[Stored records]
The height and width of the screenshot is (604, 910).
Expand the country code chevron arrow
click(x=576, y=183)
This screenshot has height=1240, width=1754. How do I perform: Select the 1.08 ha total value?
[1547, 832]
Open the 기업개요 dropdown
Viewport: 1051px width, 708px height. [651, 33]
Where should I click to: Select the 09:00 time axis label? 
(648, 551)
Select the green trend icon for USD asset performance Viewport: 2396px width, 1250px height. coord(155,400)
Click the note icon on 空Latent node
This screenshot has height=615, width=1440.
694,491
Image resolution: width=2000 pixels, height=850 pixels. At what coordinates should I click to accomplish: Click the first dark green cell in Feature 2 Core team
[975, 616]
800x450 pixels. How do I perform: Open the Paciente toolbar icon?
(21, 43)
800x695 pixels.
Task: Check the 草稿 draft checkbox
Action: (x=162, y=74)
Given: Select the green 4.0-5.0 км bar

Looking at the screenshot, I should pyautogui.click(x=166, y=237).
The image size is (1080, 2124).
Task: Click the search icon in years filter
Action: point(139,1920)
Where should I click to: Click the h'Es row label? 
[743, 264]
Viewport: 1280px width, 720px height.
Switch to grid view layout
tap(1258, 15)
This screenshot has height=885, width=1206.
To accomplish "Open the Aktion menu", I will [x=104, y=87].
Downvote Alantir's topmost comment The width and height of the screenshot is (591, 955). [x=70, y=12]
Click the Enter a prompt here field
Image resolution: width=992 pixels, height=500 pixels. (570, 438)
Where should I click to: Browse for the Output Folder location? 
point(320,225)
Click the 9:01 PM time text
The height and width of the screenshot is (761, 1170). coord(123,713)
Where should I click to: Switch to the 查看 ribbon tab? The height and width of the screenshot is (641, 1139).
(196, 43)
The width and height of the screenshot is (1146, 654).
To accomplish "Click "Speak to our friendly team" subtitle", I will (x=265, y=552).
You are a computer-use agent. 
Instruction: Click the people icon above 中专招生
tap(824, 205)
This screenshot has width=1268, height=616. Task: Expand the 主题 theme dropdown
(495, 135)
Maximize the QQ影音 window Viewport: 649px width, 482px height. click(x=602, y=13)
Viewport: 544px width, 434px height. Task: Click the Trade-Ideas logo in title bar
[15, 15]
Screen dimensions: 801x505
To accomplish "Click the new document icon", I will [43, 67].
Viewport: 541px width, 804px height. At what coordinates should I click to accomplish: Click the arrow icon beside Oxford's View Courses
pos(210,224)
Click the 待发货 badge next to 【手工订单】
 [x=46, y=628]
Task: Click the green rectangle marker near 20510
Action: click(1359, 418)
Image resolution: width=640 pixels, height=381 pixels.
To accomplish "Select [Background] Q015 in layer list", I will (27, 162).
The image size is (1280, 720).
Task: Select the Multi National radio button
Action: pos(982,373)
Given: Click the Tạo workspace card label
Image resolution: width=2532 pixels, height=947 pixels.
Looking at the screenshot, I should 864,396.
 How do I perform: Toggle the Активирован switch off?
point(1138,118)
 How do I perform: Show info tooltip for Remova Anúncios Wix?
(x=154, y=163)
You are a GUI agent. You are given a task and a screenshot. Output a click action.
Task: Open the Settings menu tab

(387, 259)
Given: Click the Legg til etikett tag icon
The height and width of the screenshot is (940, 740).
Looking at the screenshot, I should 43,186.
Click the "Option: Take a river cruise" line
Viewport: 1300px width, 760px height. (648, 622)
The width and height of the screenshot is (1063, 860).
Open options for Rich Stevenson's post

#### WHAT TO DO:
Repeat the data in its entirety, word for word.

#### REPLY:
The height and width of the screenshot is (604, 910).
Expand the country code chevron arrow
click(x=576, y=183)
This screenshot has height=1240, width=1754. How do I perform: Select the 1.08 ha total value?
[1547, 832]
Open the 기업개요 dropdown
Viewport: 1051px width, 708px height. [651, 33]
Where should I click to: Select the 09:00 time axis label? 
(648, 551)
Select the green trend icon for USD asset performance Viewport: 2396px width, 1250px height. coord(155,400)
Click the note icon on 空Latent node
This screenshot has height=615, width=1440.
694,491
Image resolution: width=2000 pixels, height=850 pixels. At what coordinates should I click to accomplish: Click the first dark green cell in Feature 2 Core team
[975, 616]
800x450 pixels. How do I perform: Open the Paciente toolbar icon?
(21, 43)
800x695 pixels.
Task: Check the 草稿 draft checkbox
Action: (x=162, y=74)
Given: Select the green 4.0-5.0 км bar

Looking at the screenshot, I should pyautogui.click(x=166, y=237).
The image size is (1080, 2124).
Task: Click the search icon in years filter
Action: point(139,1920)
Where should I click to: Click the h'Es row label? 
[743, 264]
Viewport: 1280px width, 720px height.
Switch to grid view layout
tap(1258, 15)
This screenshot has height=885, width=1206.
To accomplish "Open the Aktion menu", I will [x=104, y=87].
Downvote Alantir's topmost comment The width and height of the screenshot is (591, 955). [x=70, y=12]
Click the Enter a prompt here field
Image resolution: width=992 pixels, height=500 pixels. (570, 438)
Where should I click to: Browse for the Output Folder location? 
point(320,225)
Click the 9:01 PM time text
The height and width of the screenshot is (761, 1170). coord(123,713)
Where should I click to: Switch to the 查看 ribbon tab? The height and width of the screenshot is (641, 1139).
(196, 43)
The width and height of the screenshot is (1146, 654).
To accomplish "Click "Speak to our friendly team" subtitle", I will (x=265, y=552).
You are a computer-use agent. 
Instruction: Click the people icon above 中专招生
tap(824, 205)
This screenshot has width=1268, height=616. Task: Expand the 主题 theme dropdown
(495, 135)
Maximize the QQ影音 window Viewport: 649px width, 482px height. click(x=602, y=13)
Viewport: 544px width, 434px height. Task: Click the Trade-Ideas logo in title bar
[15, 15]
Screen dimensions: 801x505
To accomplish "Click the new document icon", I will [43, 67].
Viewport: 541px width, 804px height. At what coordinates should I click to accomplish: Click the arrow icon beside Oxford's View Courses
pos(210,224)
Click the 待发货 badge next to 【手工订单】
 [x=46, y=628]
Task: Click the green rectangle marker near 20510
Action: click(1359, 418)
Image resolution: width=640 pixels, height=381 pixels.
To accomplish "Select [Background] Q015 in layer list", I will (27, 162).
The image size is (1280, 720).
Task: Select the Multi National radio button
Action: pos(982,373)
Given: Click the Tạo workspace card label
Image resolution: width=2532 pixels, height=947 pixels.
Looking at the screenshot, I should 864,396.
 How do I perform: Toggle the Активирован switch off?
point(1138,118)
 How do I perform: Show info tooltip for Remova Anúncios Wix?
(x=154, y=163)
You are a GUI agent. You are given a task and a screenshot. Output a click action.
Task: Open the Settings menu tab

(387, 259)
Given: Click the Legg til etikett tag icon
The height and width of the screenshot is (940, 740).
Looking at the screenshot, I should 43,186.
Click the "Option: Take a river cruise" line
Viewport: 1300px width, 760px height. (648, 622)
The width and height of the screenshot is (1063, 860).
Open options for Rich Stevenson's post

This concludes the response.